Aim of the exercise: Search the data for the word "computer". Reproduce every line where it is found.

================================

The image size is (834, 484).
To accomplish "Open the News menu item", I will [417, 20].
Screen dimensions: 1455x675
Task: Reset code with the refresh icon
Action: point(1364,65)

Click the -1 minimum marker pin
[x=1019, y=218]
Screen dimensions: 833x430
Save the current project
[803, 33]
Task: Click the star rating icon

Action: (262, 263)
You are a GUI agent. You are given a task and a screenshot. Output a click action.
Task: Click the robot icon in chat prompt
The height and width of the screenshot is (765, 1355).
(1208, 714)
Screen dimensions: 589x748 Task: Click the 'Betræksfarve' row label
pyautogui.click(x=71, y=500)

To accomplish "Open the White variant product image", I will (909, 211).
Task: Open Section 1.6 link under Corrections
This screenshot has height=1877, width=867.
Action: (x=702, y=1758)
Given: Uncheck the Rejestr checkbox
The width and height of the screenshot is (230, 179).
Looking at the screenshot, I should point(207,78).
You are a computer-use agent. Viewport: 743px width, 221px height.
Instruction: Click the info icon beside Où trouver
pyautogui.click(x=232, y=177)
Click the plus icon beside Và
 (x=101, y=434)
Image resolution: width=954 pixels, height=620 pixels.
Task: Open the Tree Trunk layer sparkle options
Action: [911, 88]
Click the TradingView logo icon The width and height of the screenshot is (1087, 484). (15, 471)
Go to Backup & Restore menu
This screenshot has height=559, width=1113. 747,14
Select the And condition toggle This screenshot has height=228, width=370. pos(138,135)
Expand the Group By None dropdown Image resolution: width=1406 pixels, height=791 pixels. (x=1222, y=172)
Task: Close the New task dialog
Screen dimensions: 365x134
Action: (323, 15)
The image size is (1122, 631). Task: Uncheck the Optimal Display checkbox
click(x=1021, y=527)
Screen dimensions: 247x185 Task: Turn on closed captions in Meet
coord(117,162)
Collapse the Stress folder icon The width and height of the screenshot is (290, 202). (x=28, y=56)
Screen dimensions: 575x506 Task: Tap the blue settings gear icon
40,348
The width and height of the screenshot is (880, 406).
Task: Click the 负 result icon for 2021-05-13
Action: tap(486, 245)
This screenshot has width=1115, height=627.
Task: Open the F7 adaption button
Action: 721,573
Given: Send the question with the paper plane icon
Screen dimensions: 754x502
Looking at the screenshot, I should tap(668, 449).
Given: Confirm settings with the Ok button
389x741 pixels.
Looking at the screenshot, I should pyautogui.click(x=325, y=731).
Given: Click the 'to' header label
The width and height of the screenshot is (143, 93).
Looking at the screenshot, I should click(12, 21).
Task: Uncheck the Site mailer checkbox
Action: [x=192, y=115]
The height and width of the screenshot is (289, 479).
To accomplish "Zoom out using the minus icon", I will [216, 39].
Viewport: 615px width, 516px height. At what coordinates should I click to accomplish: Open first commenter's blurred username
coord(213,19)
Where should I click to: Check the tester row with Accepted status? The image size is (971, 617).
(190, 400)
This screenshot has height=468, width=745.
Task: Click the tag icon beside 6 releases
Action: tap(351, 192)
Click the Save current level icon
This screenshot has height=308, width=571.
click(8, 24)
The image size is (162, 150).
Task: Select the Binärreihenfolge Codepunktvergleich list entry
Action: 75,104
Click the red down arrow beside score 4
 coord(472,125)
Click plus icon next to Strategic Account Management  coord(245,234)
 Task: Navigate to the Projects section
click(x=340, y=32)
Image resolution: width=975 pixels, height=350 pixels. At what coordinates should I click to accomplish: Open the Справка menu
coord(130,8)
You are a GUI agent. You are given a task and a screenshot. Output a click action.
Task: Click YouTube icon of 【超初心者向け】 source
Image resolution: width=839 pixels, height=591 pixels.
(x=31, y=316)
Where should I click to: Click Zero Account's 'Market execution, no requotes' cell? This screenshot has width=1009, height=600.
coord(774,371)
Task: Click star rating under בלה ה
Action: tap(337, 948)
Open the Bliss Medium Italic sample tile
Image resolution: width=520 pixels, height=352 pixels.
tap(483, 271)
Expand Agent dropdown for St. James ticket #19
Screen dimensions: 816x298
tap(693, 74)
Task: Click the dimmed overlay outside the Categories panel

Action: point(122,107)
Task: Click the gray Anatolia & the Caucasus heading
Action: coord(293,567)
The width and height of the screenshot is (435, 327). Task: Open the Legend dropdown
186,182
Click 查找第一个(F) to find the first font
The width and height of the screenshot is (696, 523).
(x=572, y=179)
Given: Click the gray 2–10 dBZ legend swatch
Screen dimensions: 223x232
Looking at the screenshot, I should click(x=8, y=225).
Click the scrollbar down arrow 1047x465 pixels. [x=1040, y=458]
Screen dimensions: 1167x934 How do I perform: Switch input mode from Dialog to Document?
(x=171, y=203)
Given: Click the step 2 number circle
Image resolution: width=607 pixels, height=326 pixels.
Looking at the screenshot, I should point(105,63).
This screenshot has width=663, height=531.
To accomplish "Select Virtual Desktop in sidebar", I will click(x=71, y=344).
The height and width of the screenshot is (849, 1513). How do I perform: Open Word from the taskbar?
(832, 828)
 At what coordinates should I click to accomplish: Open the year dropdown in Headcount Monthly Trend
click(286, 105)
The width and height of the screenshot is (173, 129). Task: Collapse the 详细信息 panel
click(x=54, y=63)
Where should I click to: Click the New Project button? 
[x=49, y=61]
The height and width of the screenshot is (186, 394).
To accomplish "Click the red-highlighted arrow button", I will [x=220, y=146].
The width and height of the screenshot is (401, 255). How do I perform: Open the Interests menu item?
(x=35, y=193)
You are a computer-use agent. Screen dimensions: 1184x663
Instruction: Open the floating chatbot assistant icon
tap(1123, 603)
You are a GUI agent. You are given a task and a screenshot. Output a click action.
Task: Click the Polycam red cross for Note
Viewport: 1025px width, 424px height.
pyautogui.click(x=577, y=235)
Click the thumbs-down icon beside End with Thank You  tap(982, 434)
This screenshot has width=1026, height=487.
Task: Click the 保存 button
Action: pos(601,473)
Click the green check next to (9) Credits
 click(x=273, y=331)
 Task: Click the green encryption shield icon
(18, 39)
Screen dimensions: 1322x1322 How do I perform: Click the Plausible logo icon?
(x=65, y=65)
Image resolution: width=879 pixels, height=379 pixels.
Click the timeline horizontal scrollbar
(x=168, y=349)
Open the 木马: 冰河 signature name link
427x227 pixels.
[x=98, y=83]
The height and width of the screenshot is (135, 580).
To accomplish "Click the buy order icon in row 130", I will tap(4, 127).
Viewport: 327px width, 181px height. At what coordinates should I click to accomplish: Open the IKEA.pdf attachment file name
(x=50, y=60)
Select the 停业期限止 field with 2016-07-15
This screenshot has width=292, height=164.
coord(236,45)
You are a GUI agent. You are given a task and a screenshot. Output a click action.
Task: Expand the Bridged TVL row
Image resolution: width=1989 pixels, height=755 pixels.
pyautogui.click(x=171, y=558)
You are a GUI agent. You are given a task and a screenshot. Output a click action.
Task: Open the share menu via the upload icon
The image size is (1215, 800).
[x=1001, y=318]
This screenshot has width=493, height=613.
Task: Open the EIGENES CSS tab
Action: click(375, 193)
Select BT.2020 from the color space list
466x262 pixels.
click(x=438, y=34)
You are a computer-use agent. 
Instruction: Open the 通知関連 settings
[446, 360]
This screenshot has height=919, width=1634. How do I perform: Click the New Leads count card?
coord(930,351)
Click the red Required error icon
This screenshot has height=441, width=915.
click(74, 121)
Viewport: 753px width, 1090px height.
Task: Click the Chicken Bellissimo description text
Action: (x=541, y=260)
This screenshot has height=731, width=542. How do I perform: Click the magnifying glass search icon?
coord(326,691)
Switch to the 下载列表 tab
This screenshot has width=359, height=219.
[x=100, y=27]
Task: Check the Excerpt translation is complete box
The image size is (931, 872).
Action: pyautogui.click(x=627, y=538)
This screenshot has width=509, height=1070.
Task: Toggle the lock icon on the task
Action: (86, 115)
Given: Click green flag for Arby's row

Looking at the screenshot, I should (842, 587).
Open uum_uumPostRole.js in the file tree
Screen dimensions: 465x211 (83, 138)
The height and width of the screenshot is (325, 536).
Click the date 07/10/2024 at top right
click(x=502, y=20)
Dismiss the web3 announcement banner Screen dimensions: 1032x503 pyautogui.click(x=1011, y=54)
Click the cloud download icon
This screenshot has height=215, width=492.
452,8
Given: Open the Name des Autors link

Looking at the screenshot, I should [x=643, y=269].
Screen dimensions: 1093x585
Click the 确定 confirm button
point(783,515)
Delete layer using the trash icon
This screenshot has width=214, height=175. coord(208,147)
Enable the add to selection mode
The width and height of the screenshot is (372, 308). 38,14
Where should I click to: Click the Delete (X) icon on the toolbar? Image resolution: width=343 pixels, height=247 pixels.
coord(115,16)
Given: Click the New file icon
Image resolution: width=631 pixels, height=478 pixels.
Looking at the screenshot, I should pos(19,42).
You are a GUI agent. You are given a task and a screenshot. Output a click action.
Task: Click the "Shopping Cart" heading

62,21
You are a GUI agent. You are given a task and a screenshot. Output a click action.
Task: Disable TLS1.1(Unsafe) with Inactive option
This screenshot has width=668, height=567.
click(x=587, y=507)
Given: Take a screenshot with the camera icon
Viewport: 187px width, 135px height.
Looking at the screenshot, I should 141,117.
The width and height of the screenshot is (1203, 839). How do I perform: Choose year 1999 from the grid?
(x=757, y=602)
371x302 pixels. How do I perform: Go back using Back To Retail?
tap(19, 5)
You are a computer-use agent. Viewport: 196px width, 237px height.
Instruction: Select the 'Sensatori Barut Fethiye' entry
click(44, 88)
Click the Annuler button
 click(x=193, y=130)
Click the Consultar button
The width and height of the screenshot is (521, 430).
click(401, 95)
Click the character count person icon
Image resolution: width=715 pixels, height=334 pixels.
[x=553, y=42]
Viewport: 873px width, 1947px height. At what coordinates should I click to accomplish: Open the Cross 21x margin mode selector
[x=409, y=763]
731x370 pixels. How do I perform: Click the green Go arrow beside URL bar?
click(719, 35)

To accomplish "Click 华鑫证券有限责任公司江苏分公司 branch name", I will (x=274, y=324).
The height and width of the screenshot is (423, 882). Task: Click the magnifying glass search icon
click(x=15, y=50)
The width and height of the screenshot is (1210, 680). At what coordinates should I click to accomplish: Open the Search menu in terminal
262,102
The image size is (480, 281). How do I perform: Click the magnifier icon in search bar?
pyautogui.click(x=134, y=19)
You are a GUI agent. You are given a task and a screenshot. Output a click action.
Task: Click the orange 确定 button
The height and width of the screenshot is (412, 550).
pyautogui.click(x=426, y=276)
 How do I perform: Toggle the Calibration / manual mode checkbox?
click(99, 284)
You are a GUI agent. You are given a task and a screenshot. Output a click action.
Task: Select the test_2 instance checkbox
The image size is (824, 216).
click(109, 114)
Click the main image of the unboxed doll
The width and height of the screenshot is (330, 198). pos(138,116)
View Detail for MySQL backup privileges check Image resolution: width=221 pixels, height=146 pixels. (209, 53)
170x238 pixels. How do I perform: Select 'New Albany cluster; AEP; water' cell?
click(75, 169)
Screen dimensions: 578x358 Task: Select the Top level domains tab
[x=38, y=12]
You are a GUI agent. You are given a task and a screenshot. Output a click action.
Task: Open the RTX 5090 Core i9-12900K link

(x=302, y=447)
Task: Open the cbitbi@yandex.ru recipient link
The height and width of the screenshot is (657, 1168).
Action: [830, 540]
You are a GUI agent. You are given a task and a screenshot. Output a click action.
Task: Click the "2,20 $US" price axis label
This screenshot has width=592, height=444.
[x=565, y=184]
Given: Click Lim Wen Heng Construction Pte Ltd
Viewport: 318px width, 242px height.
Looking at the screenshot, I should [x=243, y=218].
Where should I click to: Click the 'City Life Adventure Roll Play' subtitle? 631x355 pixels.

================================

Result:
You are a computer-use agent. Viewport: 743px width, 221px height.
You are a computer-use agent. Screen dimensions: 1184x663
You are a computer-use agent. 
You are a computer-use agent. Viewport: 196px width, 237px height.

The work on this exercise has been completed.